The Oregon Trail: sketches of prairie and Rocky-Mountain life eBook

This eBook from the Gutenberg Project consists of approximately 453 pages of information about The Oregon Trail.

The Oregon Trail: sketches of prairie and Rocky-Mountain life eBook

This eBook from the Gutenberg Project consists of approximately 453 pages of information about The Oregon Trail.

But Reynal’s predictions were not verified.  We passed mountain after mountain, and valley after valley; we explored deep ravines; yet still to my companion’s vexation and evident surprise, no game could be found.  So, in the absence of better, we resolved to go out on the plains and look for an antelope.  With this view we began to pass down a narrow valley, the bottom of which was covered with the stiff wild-sage bushes and marked with deep paths, made by the buffalo, who, for some inexplicable reason, are accustomed to penetrate, in their long grave processions, deep among the gorges of these sterile mountains.

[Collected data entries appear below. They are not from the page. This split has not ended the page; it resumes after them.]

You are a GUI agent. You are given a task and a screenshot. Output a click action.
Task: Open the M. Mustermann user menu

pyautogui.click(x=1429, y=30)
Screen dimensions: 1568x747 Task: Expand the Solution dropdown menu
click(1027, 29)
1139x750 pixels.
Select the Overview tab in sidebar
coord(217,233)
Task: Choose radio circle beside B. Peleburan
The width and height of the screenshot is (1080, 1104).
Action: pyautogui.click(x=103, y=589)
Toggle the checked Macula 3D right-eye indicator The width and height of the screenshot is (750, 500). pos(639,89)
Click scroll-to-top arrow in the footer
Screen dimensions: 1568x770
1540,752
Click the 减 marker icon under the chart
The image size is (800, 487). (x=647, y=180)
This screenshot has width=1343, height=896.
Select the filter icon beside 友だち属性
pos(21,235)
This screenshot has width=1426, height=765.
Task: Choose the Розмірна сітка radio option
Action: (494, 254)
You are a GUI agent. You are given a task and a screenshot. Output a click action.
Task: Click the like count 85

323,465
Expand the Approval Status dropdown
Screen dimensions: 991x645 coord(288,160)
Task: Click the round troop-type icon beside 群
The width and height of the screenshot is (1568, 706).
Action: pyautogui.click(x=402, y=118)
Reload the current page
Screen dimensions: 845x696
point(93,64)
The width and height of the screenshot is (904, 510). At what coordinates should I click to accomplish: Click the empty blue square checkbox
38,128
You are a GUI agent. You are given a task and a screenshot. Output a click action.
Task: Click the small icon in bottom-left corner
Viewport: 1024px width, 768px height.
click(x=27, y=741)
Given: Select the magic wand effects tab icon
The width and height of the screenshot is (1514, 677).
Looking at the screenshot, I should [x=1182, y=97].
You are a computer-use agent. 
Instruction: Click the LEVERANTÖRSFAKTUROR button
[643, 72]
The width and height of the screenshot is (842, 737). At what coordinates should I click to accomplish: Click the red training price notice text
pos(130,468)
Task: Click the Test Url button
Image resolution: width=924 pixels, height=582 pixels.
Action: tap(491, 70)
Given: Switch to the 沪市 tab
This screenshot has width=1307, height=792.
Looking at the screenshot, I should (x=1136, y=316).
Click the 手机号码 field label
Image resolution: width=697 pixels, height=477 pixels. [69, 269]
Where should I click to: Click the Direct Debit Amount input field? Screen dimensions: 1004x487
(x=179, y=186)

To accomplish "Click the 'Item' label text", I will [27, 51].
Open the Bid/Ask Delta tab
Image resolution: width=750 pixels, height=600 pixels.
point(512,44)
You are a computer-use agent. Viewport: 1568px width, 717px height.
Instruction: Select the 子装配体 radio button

Reynal’s eye was ranging incessantly among the rocks and along the edges of the black precipices, in hopes of discovering the mountain sheep peering down upon us in fancied security from that giddy elevation.  Nothing was visible for some time.  At length we both detected something in motion near the foot of one of the mountains, and in a moment afterward a black-tailed deer, with his spreading antlers, stood gazing at us from the top of a rock, and then, slowly turning away, disappeared behind it.  In an instant Reynal was out of his saddle, and running toward the spot.  I, being too weak to follow, sat holding his horse and waiting the result.  I lost sight of him, then heard the report of his rifle, deadened among the rocks, and finally saw him reappear, with a surly look that plainly betrayed his ill success.  Again we moved forward down the long valley, when soon after we came full upon what seemed a wide and very shallow ditch, incrusted at the bottom with white clay, dried and cracked in the sun.  Under this fair outside, Reynal’s eye detected the signs of lurking mischief.  He called me to stop, and then alighting, picked up a stone and threw it into the ditch.  To my utter amazement it fell with a dull splash, breaking at once through the thin crust, and spattering round the hole a yellowish creamy fluid, into which it sank and disappeared.  A stick, five or six feet long lay on the ground, and with this we sounded the insidious abyss close to its edge.  It was just possible to touch the bottom.  Places like this are numerous among the Rocky Mountains.  The buffalo, in his blind and heedless walk, often plunges into them unawares.  Down he sinks; one snort of terror, one convulsive struggle, and the slime calmly flows above his shaggy head, the languid undulations of its sleek and placid surface alone betraying how the powerful monster writhes in his death-throes below.

We found after some trouble a point where we could pass the abyss, and now the valley began to open upon the plains which spread to the horizon before us.  On one of their distant swells we discerned three or four black specks, which Reynal pronounced to be buffalo.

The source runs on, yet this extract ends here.